• _Short exercise_
Please print every line of the listing below word for word, with no changes.

Rows showing where targets appear:

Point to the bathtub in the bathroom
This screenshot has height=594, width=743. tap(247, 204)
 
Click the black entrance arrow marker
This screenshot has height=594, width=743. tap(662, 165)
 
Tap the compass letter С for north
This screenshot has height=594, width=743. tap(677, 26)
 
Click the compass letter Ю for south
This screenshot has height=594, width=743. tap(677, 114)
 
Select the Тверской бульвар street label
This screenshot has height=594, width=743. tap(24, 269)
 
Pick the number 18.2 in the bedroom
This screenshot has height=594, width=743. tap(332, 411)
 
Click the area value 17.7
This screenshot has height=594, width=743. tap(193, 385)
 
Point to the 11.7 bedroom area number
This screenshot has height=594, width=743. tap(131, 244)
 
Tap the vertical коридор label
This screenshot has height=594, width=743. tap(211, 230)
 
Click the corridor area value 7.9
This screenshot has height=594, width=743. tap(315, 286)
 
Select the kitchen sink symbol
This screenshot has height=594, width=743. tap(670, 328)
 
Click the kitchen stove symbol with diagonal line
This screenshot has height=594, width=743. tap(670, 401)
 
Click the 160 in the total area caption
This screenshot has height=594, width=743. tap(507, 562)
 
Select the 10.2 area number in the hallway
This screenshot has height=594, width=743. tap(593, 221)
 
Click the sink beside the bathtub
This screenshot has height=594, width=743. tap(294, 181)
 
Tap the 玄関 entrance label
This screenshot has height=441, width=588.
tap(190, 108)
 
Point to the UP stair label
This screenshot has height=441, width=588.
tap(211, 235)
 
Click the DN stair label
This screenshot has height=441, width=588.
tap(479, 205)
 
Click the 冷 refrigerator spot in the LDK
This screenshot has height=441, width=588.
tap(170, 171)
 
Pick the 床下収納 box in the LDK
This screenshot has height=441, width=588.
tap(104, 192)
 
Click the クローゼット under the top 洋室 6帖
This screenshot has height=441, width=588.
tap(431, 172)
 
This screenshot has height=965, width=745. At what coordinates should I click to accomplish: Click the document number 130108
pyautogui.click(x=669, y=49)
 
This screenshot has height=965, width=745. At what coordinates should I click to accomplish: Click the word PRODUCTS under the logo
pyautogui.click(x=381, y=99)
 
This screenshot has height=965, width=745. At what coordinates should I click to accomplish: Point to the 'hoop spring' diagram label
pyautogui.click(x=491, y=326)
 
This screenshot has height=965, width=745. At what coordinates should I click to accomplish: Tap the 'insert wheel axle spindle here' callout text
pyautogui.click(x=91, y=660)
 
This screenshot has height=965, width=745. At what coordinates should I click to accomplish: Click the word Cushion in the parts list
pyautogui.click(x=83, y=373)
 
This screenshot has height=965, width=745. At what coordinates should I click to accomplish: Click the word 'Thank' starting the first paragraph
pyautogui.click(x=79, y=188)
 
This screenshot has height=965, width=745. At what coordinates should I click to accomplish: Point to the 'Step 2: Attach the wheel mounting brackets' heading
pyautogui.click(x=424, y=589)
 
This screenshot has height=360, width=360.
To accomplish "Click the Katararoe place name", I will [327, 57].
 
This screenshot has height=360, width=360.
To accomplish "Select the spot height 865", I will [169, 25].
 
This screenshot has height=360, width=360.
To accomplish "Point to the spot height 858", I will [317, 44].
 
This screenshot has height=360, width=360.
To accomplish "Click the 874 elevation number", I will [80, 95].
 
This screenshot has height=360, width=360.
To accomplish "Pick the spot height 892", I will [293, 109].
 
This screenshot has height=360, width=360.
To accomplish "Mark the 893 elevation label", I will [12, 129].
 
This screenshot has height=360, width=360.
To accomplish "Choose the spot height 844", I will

• _Final result_
Point to the bathtub in the bathroom
This screenshot has height=594, width=743. tap(247, 204)
 
Click the black entrance arrow marker
This screenshot has height=594, width=743. tap(662, 165)
 
Tap the compass letter С for north
This screenshot has height=594, width=743. tap(677, 26)
 
Click the compass letter Ю for south
This screenshot has height=594, width=743. tap(677, 114)
 
Select the Тверской бульвар street label
This screenshot has height=594, width=743. tap(24, 269)
 
Pick the number 18.2 in the bedroom
This screenshot has height=594, width=743. tap(332, 411)
 
Click the area value 17.7
This screenshot has height=594, width=743. tap(193, 385)
 
Point to the 11.7 bedroom area number
This screenshot has height=594, width=743. tap(131, 244)
 
Tap the vertical коридор label
This screenshot has height=594, width=743. tap(211, 230)
 
Click the corridor area value 7.9
This screenshot has height=594, width=743. tap(315, 286)
 
Select the kitchen sink symbol
This screenshot has height=594, width=743. tap(670, 328)
 
Click the kitchen stove symbol with diagonal line
This screenshot has height=594, width=743. tap(670, 401)
 
Click the 160 in the total area caption
This screenshot has height=594, width=743. tap(507, 562)
 
Select the 10.2 area number in the hallway
This screenshot has height=594, width=743. tap(593, 221)
 
Click the sink beside the bathtub
This screenshot has height=594, width=743. tap(294, 181)
 
Tap the 玄関 entrance label
This screenshot has height=441, width=588.
tap(190, 108)
 
Point to the UP stair label
This screenshot has height=441, width=588.
tap(211, 235)
 
Click the DN stair label
This screenshot has height=441, width=588.
tap(479, 205)
 
Click the 冷 refrigerator spot in the LDK
This screenshot has height=441, width=588.
tap(170, 171)
 
Pick the 床下収納 box in the LDK
This screenshot has height=441, width=588.
tap(104, 192)
 
Click the クローゼット under the top 洋室 6帖
This screenshot has height=441, width=588.
tap(431, 172)
 
This screenshot has height=965, width=745. At what coordinates should I click to accomplish: Click the document number 130108
pyautogui.click(x=669, y=49)
 
This screenshot has height=965, width=745. At what coordinates should I click to accomplish: Click the word PRODUCTS under the logo
pyautogui.click(x=381, y=99)
 
This screenshot has height=965, width=745. At what coordinates should I click to accomplish: Point to the 'hoop spring' diagram label
pyautogui.click(x=491, y=326)
 
This screenshot has height=965, width=745. At what coordinates should I click to accomplish: Tap the 'insert wheel axle spindle here' callout text
pyautogui.click(x=91, y=660)
 
This screenshot has height=965, width=745. At what coordinates should I click to accomplish: Click the word Cushion in the parts list
pyautogui.click(x=83, y=373)
 
This screenshot has height=965, width=745. At what coordinates should I click to accomplish: Click the word 'Thank' starting the first paragraph
pyautogui.click(x=79, y=188)
 
This screenshot has height=965, width=745. At what coordinates should I click to accomplish: Point to the 'Step 2: Attach the wheel mounting brackets' heading
pyautogui.click(x=424, y=589)
 
This screenshot has height=360, width=360.
To accomplish "Click the Katararoe place name", I will [327, 57].
 
This screenshot has height=360, width=360.
To accomplish "Select the spot height 865", I will [169, 25].
 
This screenshot has height=360, width=360.
To accomplish "Point to the spot height 858", I will [317, 44].
 
This screenshot has height=360, width=360.
To accomplish "Click the 874 elevation number", I will [80, 95].
 
This screenshot has height=360, width=360.
To accomplish "Pick the spot height 892", I will [293, 109].
 
This screenshot has height=360, width=360.
To accomplish "Mark the 893 elevation label", I will [12, 129].
 
This screenshot has height=360, width=360.
To accomplish "Choose the spot height 844", I will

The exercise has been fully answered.